* **EXERCISE GOAL**
Reproduce, exactly and in full, the records that follow, minus any pictures.
(Beginning of MATERIAL FOR THE TASK)
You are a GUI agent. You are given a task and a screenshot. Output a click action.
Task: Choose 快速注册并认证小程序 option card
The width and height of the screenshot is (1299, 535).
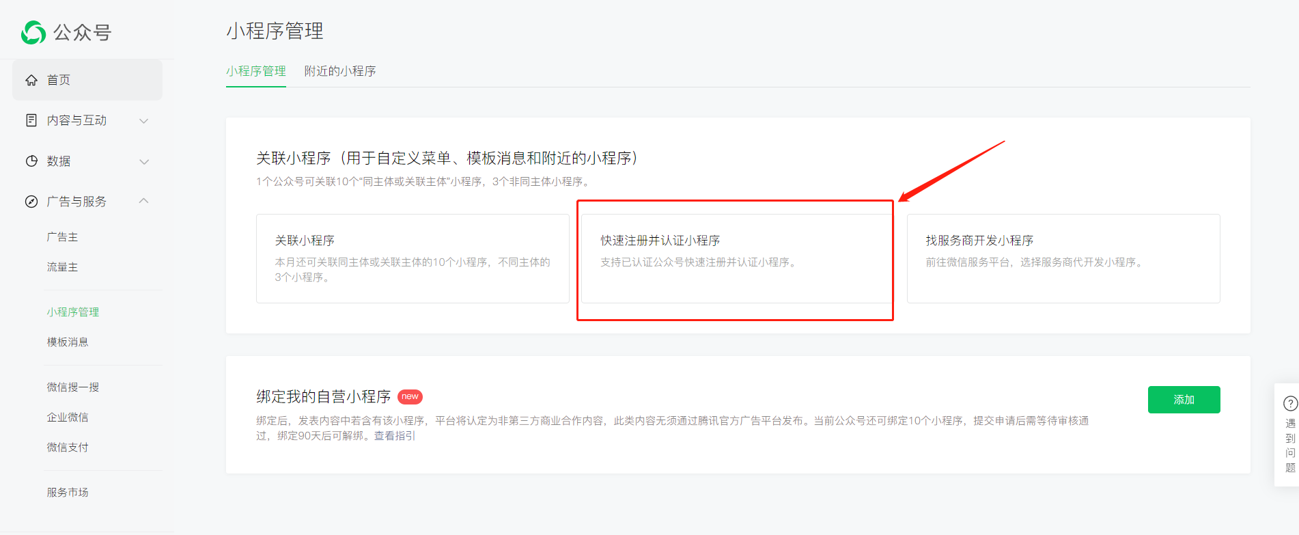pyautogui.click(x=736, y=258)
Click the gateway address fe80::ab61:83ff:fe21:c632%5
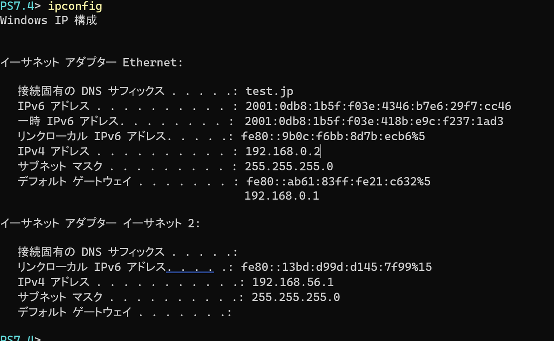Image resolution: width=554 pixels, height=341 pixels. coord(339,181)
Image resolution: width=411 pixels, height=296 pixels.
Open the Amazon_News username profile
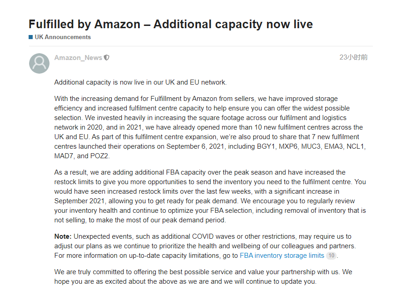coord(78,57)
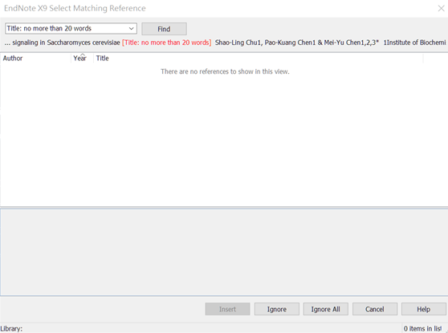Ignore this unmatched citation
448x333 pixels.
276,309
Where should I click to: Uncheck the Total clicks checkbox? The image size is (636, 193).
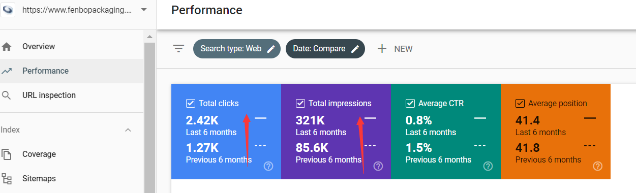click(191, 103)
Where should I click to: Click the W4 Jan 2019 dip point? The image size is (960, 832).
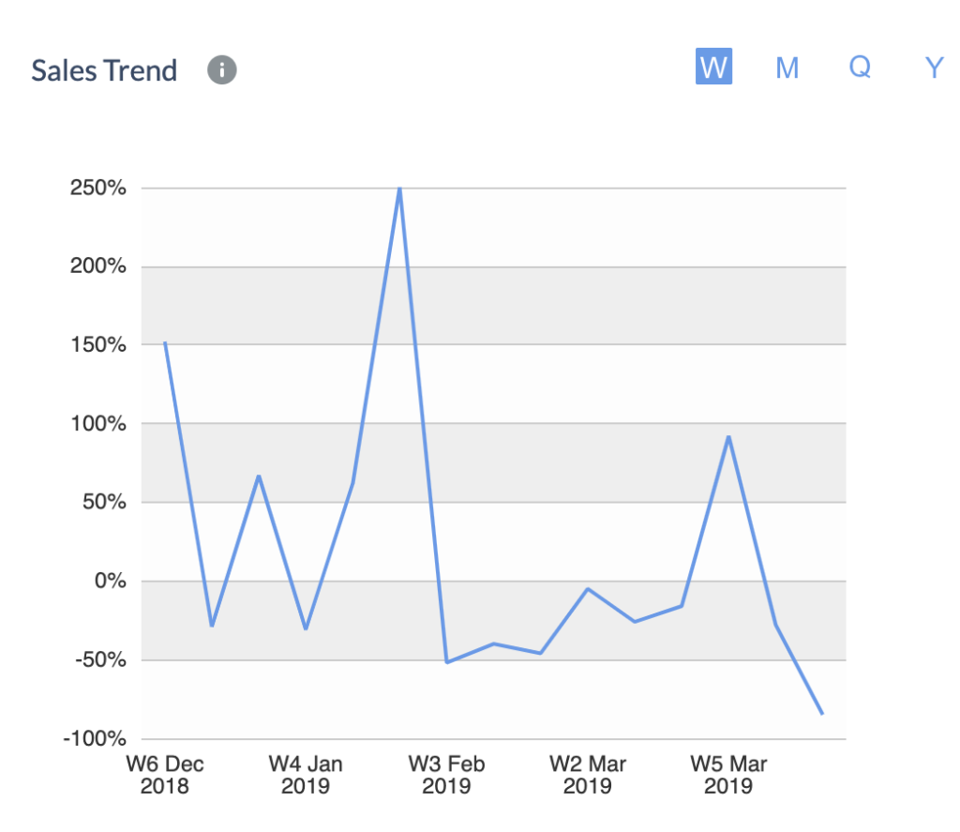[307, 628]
(End of MATERIAL FOR THE TASK)
* **EXPECTED OUTPUT**
You are a GUI agent. You are given a task and a screenshot. Output a click action.
Task: Choose 快速注册并认证小程序 option card
The width and height of the screenshot is (1299, 535).
pyautogui.click(x=736, y=258)
Click the gateway address fe80::ab61:83ff:fe21:c632%5
Image resolution: width=554 pixels, height=341 pixels. coord(339,181)
Image resolution: width=411 pixels, height=296 pixels.
Open the Amazon_News username profile
coord(78,57)
Ignore this unmatched citation
448x333 pixels.
276,309
Where should I click to: Uncheck the Total clicks checkbox? The image size is (636, 193).
click(191, 103)
Where should I click to: Click the W4 Jan 2019 dip point? The image size is (960, 832).
[307, 628]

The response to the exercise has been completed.